Since Spotify caters to its users’ tastes in this manner, listeners can find new music with a minimal effort. Spotify updates the playlist weekly, so there is always a fresh crop of tracks for the listener to discover.

The Music Industry Cannibalizes Itself

Most listeners access Spotify through its free version and reap the benefits of its huge music catalogue without ever paying a cent. The ever-increasing popularity of streaming services like Spotify (or Apple Music or Tidal) speaks volumes about the changing view in American society toward the meaning of ownership.

This issue is not new to the music industry. In 2014, Taylor Swift removed all but a few of her songs from Spotify because she felt she was being exploited. In a Wall Street Journal op-ed, she explained her reasoning: “Music is art, and art is important and rare. Important, rare things are valuable. Valuable things should be paid for. It’s my opinion that music should not be free, and my prediction is that individual artists and their labels will someday decide what an album’s price point is. I hope they don’t underestimate themselves or undervalue their art.”

Public opinion, however, does not reflect Swift’s view. Since 2014, so many people have turned to streaming services instead of downloading mp3s or buying hardcopies of music that some have even predicted the eventual closure of Apple’s iTunes store. Even Kanye West, a self-proclaimed “cultural nucleus,” jumped on the music streaming bandwagon when he refused to offer his most recent album, “The Life of Pablo,” in any purchasable format. Furthermore, he announced in a tweet that he would no longer release any of his music on CDs, saying, “The Yeezus album packaging was an open casket to CDs r.i.p.”

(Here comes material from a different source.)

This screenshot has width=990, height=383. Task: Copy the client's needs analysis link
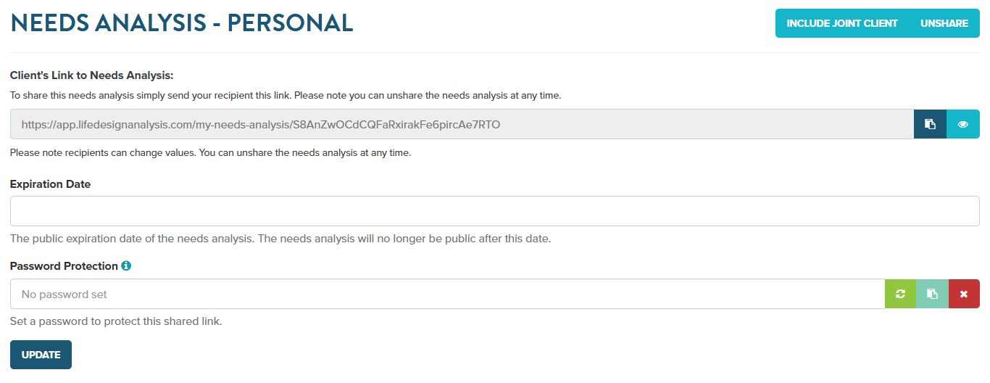coord(930,124)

The Loss of an Ownership Culture

While entertaining for pop-culture fanatics, artists’ varied reactions to the changing face of music distribution are simply side-effects of a wider trend emerging in American culture. The shift in listeners’ preference toward streaming reflects a cultural desire to be free from firmly owning physical things. “Ownership” is no longer a tangible concept, but rather a measure of how much control an individual has over the resources communally available in his environment.

Writing about property more than 100 years ago in “What’s Wrong with the World?,” the British essayist G.K. Chesterton explained man’s notion of ownership as such: “Property is merely the art of democracy. It means that every man should have something that he can shape in his own image.”

If Chesterton’s definition, which characterizes property as a democratic construct centered on the ability to have personal belongings, is correct, then we may have truly reached the end of democracy. Music streaming services like Spotify, ride-sharing apps like Uber, disposable messaging services like Snapchat — all redefine ownership as something many individuals borrow from each other, without the ability for permanent and personal possession.

While streaming removes the individual’s ability to actually own any music, it gives him greater latitude than ever before to curate playlists for himself and develop his taste in ways that would be unimaginable without the help of apps like Spotify. On the other hand, niche markets like vinyl records have skyrocketed in sales in recent years because of a growing subculture of people who wish to actually own their music.

Music streaming may be one of the many death knells for democracy in America, but that might just be what the people want.